═══ Source excerpt ═══
Regarding claims 9 and 17, the limitations are similar to those in claim 1 and thus rejected under the same rationale.
Regarding claims 10 and 18, the limitations are similar to those in claim 2 and thus rejected under the same rationale.
Regarding claims 12 and 20, the limitations are similar to those in claim 4 and thus rejected under the same rationale.
Regarding claim 13, the limitations are similar to those in claim 5, and thus rejected under the same rationale.
Regarding claim 16, the limitations are similar to those in claim 8, and thus rejected under the same rationale.

Claims 3, 11, and 19 are rejected under 35 U.S.C. 103 as being unpatentable over Mayer et al. (US 20210287089, hereinafter ‘May’) in view of Chen et al. (US 20180189645, hereinafter ‘Chen’) in further view of Mixter (US 20210150364, hereinafter ‘Mix’).

	Regarding claim 3, the rejection of claim 2 is incorporated and May in combination with Chen teaches the machine learning system of claim 2, wherein the predetermined number of passes comprises a sum of forward passes and backpropagation passes through each neuron in the multilayer perceptron. (in [0134] In various examples, the hyperparameters used to train the neural network model can be adjusted or adapted over time according to one or more training schedules. For example, one or more of the hyperparameters used for training the neural network can be set to the initial hyperparameter values (e.g., as determined by the initial hyperparameter module 218) and then adjusted over time, as training progresses (e.g., using the hyperparameter adaptation module 220)... A variety of different optimizers can be used. In some instances, the optimizer can be or include a function that is executed to determine what the weights of the network should be after a back-propagation step (e.g., at each iteration) [wherein the predetermined number of passes comprises a sum of forward passes and backpropagation passes through each neuron in the multilayer perceptron]…)
Examiner notes that backpropagations requires forward passes including summing of model values.
═══
▶ [Goal 1]
Reproduce the entries line for line, beginning at the line that contains "At what coordinates should I click to accomplish: Select" and stopping after the line that contains "Looking at the screenshot, I should 10,275.".
The patent rejection excerpt and the entries are independent of each other.
═══ Listed records ═══
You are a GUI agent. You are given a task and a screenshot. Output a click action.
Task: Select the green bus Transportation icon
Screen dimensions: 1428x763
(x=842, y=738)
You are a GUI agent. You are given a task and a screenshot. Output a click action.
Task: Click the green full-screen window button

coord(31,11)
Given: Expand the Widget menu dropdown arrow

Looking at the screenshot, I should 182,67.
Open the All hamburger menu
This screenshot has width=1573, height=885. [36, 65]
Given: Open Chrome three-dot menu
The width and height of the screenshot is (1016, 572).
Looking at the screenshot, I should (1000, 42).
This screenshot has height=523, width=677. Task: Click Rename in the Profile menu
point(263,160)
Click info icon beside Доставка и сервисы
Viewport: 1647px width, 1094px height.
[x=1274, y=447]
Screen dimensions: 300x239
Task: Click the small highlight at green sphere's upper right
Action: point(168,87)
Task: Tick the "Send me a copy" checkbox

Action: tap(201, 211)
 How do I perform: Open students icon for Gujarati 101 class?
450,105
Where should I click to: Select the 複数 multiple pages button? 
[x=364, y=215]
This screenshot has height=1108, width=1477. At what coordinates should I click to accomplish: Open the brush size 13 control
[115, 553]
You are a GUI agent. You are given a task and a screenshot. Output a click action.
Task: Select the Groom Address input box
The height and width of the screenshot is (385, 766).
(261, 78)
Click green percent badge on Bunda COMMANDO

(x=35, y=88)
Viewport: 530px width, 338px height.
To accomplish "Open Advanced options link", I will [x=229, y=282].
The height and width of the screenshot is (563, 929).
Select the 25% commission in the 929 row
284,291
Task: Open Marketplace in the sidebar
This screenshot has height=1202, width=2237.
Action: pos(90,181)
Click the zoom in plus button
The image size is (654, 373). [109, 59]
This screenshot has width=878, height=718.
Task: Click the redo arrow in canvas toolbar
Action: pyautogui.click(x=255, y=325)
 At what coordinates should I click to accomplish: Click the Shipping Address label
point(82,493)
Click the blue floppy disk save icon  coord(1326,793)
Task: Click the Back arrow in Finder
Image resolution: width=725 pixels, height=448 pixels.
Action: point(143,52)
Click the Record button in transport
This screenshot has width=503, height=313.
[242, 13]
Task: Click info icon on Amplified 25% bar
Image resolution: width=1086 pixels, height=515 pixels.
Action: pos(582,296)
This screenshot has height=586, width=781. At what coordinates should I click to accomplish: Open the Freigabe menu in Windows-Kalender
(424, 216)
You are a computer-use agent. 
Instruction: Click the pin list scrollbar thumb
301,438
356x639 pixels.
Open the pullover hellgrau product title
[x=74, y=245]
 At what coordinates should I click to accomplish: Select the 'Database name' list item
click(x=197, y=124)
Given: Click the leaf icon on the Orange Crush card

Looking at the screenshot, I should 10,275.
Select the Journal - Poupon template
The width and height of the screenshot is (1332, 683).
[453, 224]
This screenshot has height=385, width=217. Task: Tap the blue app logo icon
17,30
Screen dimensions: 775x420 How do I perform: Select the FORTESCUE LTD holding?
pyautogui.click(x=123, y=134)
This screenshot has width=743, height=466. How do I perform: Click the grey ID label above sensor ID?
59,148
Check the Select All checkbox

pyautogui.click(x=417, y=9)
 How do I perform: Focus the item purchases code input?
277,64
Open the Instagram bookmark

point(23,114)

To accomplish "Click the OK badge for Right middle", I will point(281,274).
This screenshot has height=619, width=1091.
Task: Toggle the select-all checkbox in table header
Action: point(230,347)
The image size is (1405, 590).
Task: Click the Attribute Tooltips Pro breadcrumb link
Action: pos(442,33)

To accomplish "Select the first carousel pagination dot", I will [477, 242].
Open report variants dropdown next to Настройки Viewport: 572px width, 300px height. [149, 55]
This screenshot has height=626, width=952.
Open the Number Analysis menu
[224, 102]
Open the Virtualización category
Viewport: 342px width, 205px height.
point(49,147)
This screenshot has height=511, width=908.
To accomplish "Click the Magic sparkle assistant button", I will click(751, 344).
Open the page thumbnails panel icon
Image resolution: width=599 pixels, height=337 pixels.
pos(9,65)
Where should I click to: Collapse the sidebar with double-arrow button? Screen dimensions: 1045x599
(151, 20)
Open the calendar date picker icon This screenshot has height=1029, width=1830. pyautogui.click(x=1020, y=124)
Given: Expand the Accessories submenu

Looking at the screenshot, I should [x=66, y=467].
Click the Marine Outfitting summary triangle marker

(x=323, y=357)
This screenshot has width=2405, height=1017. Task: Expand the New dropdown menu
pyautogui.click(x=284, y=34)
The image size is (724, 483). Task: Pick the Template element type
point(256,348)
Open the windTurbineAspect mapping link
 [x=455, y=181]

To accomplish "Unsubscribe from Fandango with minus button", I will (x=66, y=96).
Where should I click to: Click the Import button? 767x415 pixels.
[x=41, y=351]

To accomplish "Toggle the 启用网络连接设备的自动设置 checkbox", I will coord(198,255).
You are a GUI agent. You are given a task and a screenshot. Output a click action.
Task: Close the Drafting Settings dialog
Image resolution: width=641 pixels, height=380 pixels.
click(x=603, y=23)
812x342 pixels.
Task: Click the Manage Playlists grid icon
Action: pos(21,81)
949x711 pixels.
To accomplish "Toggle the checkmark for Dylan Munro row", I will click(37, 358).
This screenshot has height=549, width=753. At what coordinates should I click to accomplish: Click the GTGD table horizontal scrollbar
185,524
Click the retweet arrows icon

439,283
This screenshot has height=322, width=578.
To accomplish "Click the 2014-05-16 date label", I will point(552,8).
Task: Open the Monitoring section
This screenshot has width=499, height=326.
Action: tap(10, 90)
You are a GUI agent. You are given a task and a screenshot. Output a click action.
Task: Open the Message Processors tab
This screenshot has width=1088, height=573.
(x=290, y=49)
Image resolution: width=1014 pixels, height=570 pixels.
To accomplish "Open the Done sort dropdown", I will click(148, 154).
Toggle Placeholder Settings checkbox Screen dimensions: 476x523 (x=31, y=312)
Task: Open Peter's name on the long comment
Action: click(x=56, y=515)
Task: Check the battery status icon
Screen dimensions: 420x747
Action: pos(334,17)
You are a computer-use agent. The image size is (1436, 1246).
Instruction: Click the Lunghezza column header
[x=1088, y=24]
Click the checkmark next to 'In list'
═══
▶ [Goal 2]
Write out the part of the patent rejection excerpt that begins at the words "Regarding claims 12" and stops after the words "5, and thus rejected under the same rationale.", copying it verbatim.

▶ [Correct output 1]
 At what coordinates should I click to accomplish: Select the 'Database name' list item
click(x=197, y=124)
Given: Click the leaf icon on the Orange Crush card

Looking at the screenshot, I should 10,275.

▶ [Correct output 2]
Regarding claims 12 and 20, the limitations are similar to those in claim 4 and thus rejected under the same rationale.
Regarding claim 13, the limitations are similar to those in claim 5, and thus rejected under the same rationale.